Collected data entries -
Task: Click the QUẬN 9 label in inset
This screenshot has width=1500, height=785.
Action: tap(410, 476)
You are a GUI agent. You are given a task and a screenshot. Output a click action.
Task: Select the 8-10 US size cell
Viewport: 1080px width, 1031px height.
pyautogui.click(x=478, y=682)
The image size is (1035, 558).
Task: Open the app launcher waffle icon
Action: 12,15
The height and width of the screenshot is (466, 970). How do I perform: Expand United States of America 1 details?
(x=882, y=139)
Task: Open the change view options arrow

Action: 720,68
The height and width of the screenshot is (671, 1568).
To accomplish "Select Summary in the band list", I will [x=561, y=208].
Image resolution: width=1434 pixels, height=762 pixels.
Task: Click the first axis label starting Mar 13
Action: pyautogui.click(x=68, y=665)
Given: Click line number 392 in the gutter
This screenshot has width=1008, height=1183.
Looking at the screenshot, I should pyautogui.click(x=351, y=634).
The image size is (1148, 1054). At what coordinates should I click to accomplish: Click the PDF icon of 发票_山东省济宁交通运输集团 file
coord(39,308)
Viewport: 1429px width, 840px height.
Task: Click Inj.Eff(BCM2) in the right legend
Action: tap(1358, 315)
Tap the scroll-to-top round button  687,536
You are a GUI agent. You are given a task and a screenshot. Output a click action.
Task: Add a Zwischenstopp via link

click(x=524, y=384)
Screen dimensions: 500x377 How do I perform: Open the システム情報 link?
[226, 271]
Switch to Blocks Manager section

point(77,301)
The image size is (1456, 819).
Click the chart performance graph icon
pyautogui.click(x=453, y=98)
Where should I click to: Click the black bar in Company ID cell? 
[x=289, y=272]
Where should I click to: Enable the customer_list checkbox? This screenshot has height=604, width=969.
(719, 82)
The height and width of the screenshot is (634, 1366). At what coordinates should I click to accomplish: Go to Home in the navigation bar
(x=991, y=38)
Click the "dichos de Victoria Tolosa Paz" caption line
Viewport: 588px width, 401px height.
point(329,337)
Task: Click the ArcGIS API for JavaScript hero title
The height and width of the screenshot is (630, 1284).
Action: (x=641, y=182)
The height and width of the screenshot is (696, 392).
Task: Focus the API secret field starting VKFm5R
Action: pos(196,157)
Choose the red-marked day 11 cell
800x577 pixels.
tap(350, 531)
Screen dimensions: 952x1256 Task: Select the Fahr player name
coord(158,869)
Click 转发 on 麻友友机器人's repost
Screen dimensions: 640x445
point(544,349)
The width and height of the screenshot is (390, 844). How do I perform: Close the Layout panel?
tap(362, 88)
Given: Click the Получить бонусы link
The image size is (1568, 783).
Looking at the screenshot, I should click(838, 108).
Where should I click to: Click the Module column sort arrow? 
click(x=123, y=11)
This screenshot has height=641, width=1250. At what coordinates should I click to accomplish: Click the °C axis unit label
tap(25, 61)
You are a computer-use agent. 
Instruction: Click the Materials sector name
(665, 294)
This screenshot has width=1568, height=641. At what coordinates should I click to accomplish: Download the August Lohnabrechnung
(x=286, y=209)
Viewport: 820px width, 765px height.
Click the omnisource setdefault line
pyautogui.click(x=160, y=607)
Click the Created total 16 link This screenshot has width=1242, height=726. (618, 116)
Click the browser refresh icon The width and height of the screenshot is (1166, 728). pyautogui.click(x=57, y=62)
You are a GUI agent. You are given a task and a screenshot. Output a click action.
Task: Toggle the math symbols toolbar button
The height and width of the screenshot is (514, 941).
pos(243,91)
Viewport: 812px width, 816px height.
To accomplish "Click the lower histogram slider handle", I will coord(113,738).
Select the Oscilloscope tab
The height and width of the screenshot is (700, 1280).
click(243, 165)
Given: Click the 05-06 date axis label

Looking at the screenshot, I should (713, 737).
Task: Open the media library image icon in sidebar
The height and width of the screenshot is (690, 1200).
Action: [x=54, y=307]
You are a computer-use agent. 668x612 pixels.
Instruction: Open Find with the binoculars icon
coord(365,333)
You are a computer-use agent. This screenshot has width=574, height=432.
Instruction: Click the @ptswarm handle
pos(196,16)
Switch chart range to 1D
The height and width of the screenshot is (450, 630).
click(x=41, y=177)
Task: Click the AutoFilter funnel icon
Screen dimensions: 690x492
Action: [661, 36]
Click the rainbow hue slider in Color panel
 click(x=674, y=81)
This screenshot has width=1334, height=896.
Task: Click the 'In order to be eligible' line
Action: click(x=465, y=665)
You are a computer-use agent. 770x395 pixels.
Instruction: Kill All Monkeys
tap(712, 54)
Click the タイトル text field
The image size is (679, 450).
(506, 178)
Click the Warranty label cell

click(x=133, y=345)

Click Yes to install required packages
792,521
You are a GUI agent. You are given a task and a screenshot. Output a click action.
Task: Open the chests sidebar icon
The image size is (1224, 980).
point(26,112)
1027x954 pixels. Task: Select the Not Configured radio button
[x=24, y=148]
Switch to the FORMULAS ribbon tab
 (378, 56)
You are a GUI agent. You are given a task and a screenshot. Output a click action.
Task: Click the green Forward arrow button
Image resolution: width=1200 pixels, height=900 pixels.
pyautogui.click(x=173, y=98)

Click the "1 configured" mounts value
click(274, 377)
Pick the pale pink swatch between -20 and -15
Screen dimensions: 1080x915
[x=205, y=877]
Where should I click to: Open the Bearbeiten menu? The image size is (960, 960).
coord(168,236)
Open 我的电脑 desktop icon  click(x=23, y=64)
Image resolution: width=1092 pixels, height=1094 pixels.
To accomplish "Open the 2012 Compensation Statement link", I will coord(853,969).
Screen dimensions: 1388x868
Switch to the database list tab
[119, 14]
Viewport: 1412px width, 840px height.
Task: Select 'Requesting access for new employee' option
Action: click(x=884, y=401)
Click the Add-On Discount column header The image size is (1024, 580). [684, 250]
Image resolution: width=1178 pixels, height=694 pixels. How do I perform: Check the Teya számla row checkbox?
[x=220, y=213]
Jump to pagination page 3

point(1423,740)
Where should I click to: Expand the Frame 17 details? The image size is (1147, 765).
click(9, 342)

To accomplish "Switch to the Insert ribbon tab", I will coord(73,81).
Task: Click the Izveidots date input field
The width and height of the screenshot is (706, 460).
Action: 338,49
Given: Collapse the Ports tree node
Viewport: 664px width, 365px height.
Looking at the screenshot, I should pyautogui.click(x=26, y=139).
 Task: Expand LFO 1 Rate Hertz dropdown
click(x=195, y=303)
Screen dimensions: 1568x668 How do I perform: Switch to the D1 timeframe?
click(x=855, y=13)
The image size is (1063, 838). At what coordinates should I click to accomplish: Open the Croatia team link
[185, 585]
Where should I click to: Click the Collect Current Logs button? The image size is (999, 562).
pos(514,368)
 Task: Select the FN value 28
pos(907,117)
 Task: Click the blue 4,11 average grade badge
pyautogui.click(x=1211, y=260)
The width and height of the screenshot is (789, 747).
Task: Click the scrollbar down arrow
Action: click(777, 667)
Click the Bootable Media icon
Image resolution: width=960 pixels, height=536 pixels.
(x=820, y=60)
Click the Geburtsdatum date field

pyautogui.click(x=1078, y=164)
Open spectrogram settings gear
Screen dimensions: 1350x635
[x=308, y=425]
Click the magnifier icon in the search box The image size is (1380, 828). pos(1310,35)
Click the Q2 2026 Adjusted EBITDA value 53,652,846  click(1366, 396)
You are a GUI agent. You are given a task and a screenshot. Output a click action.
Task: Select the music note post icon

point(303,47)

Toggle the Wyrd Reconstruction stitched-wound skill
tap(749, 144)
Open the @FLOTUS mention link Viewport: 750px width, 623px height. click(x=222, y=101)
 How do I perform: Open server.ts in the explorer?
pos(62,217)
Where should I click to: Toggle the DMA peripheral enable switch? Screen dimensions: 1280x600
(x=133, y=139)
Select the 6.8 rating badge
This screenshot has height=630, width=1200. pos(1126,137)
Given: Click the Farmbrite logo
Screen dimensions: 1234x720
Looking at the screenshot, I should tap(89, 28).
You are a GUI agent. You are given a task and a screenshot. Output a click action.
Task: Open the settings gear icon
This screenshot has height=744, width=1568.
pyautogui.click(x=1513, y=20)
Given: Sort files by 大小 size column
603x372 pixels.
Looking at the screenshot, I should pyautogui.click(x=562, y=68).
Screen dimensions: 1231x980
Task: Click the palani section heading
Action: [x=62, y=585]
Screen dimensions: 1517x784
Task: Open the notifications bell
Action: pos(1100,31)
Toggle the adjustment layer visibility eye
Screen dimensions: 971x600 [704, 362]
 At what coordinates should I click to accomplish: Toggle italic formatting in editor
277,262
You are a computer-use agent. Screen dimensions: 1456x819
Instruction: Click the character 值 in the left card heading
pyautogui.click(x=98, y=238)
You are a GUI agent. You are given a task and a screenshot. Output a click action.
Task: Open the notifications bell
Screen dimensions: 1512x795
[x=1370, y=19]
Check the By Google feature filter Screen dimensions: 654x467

EXERCISE -
From the records above, show each line that contains the word "computer".

SOLUTION FOR THIS EXERCISE -
You are a computer-use agent. 
You are a computer-use agent. 668x612 pixels.
You are a computer-use agent. This screenshot has width=574, height=432.
You are a computer-use agent. 770x395 pixels.
You are a computer-use agent. Screen dimensions: 1456x819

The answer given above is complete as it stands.